In view of the very immediate recency of my escape from the jaws of the British Lion, my remarks were very naturally interlarded with attempts to twist the tail of that dignified animal; and when, at the conclusion of the discussion, I beheld approaching the platform a gentleman whose every lineament and pose was that of a typical British aristocrat, my youthful vanity was flattered by the thought that the lion’s tail had really got twisted, and that I was in for an encounter with one of its claws!

Under this self-laudatory impression, I, of course, braced myself for the expected onslaught; and it may therefore be imagined with what a corresponding degree of astonishment I found myself listening to a criticism that I had not been quite radical enough! I had come to preach, but waked up to find myself invited to membership in the more outspoken congregation of Rabbi James!

On accepting James’s cordial invitation to what proved a very delightful hospitality in his home, I realized, in his breadth of view and readiness of understanding of our economic grievances, a most refreshing compensation for the anti-social disposition which I had of course discovered in the American bourgeoisie, from the moment of my escape into this land of the free.

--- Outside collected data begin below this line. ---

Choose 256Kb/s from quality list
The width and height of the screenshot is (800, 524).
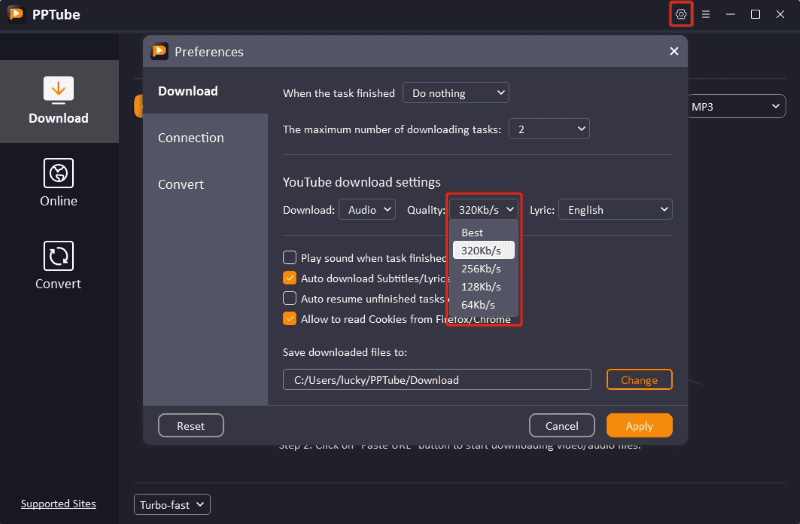[481, 269]
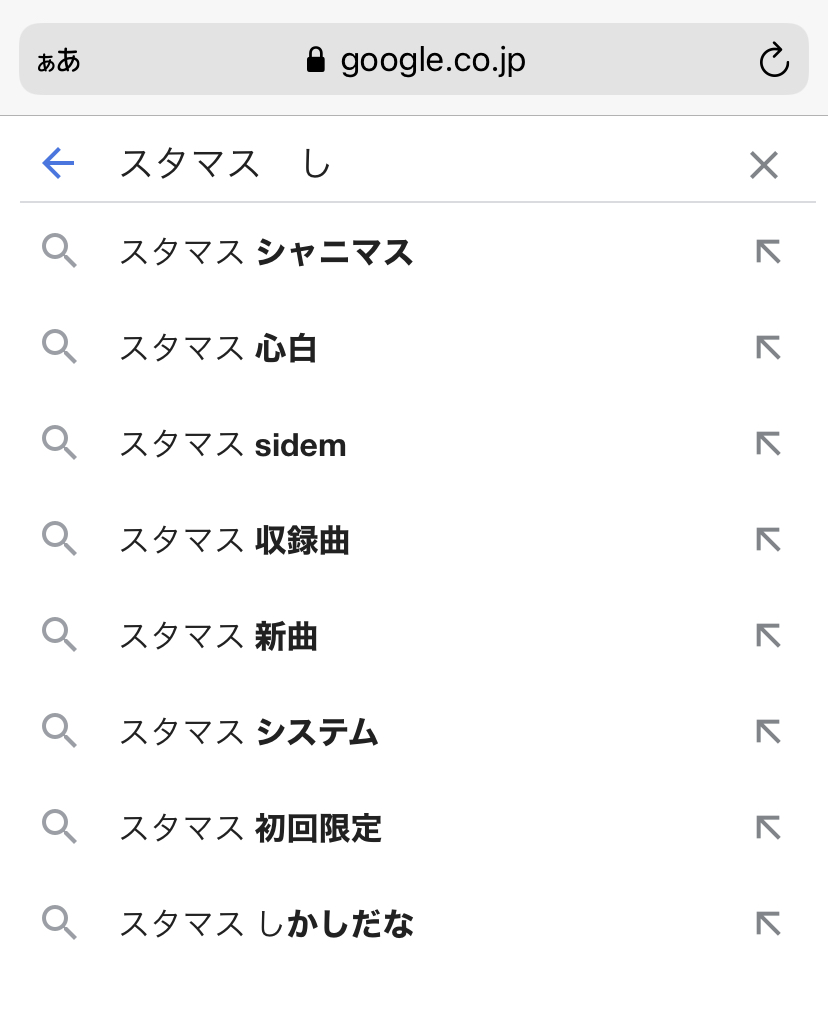Screen dimensions: 828x1021
Task: Insert arrow next to スタマス 収録曲
Action: click(768, 540)
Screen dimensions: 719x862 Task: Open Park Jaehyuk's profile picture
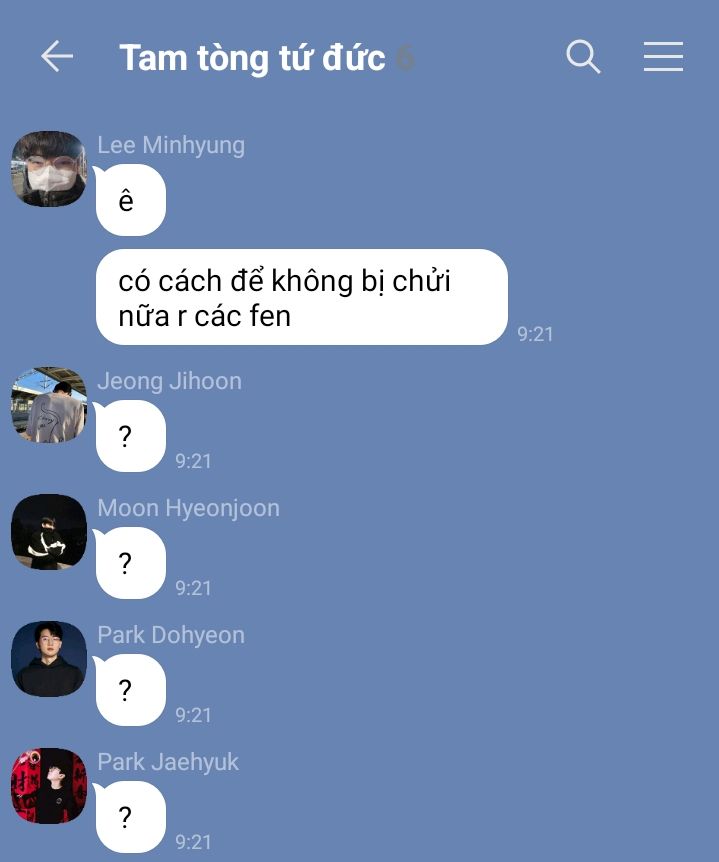[49, 786]
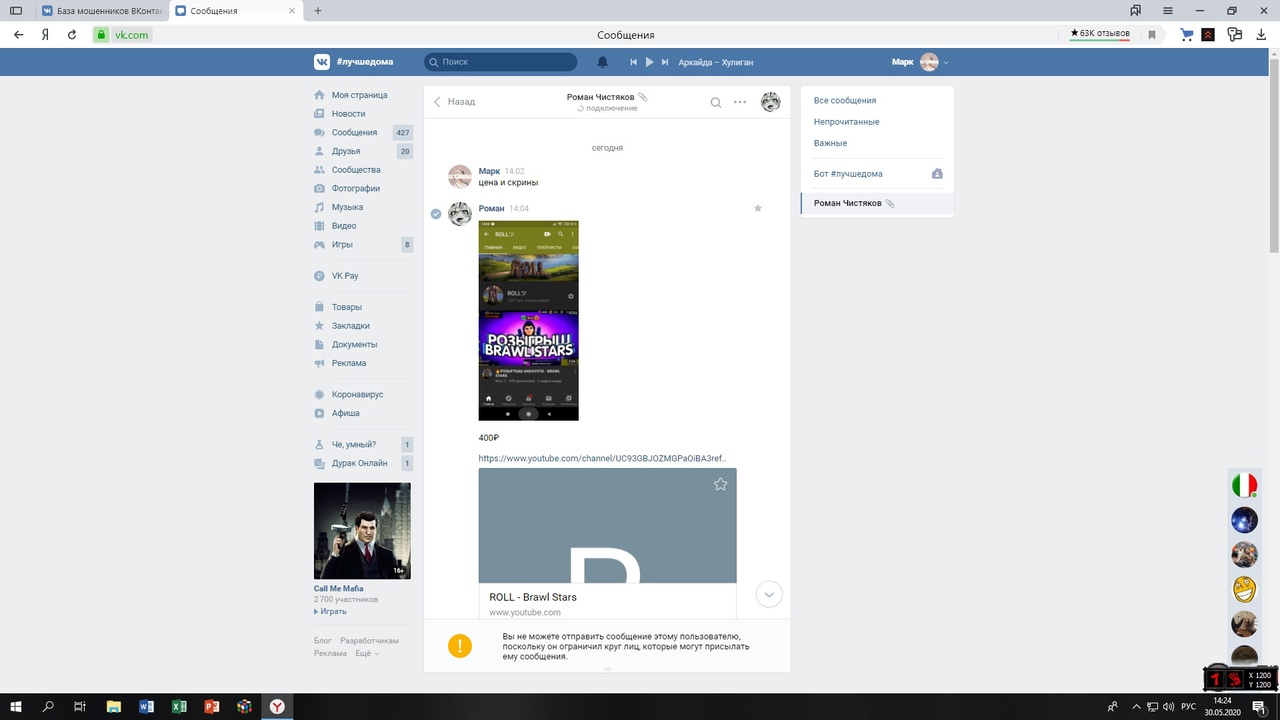This screenshot has width=1280, height=720.
Task: Search within this conversation
Action: tap(716, 102)
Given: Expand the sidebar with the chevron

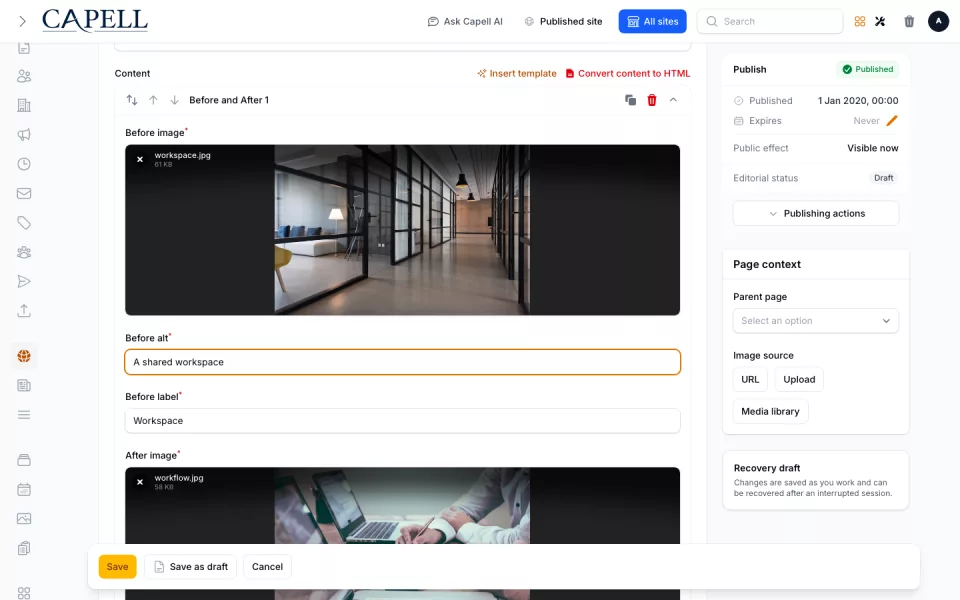Looking at the screenshot, I should point(22,21).
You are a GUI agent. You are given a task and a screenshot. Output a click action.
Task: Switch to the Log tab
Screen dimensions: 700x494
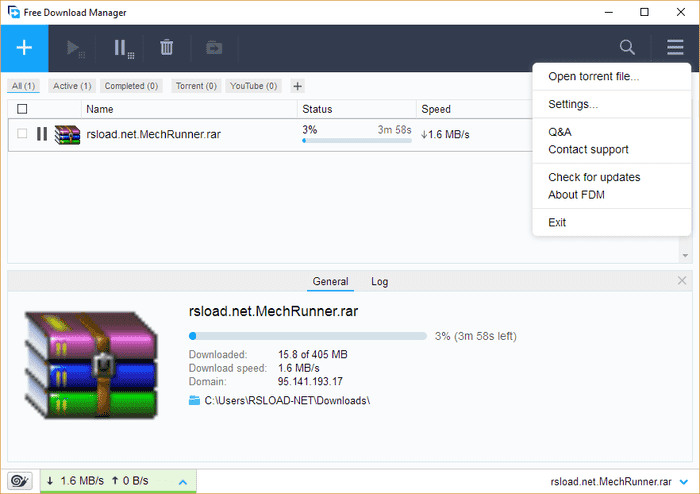point(380,282)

In contrast with the pious disapproval which these latter gentry had very generally expressed, of a movement which had disregarded sacred rights of property created by a civilized government for the guidance of a savage people, James went so far as to draw upon his military reading for a remarkably farsighted discussion of the tactics which, in case of a renewal of the Metis struggle, might profitably be employed by a people weak in numbers, but possessing the facility of movement developed by the nomadic life.

To this he added a bird’s-eye view of the various phases of the economic struggle in the more sophisticated centres of the Eastern States, and having thus equipped me with an invaluable advance understanding of new struggles into which I was shortly to be plunged, he sped me on my way with a sincere introduction to Albert R. Parsons and other comrades, who were shortly to seal their devotion with their lives.

This visit with James was in January of 1886. In view of the fact that the workingmen’s invitation which had led up to the meeting, and the introductions which resulted from it, were the direct outcome of a refusal by the lumber magnates of Eau Claire to allow me the use of a Y. M. C. A. hall controlled by those pious frauds, and in view of the further fact that, as a result of these introductions, I found myself within three months placed in charge of the successful eight-hour fight of the Chicago carpenters, this episode, in its entirety, furnishes one more example of the way in which those who would add field to field until they have swallowed the whole earth are constantly driving their victims into that solidarity with each other which will one day prove the undoing of these tyrants.

Only once more did I meet my good old friend James. That was in the Chicago Conference of 1893, when he arranged with me an elaborate, and I fear quite undecipherable, system of cipher correspondence for use in troublous days which he expected soon to come.

He has died in peace, but his life has been a martyrdom to the sincerity of his views. Had he been an intellectual prostitute, his mental gifts and profound learning would have given him a luxurious seat at the banquet of the rich. He preferred to take his lot with the wretched and the outcast, and like Agassiz he had no time to waste in money-making. Yet his life marks an epoch in the fight against that Movement in favor of Ignorance of whose wiles he was the most distinguished discoverer.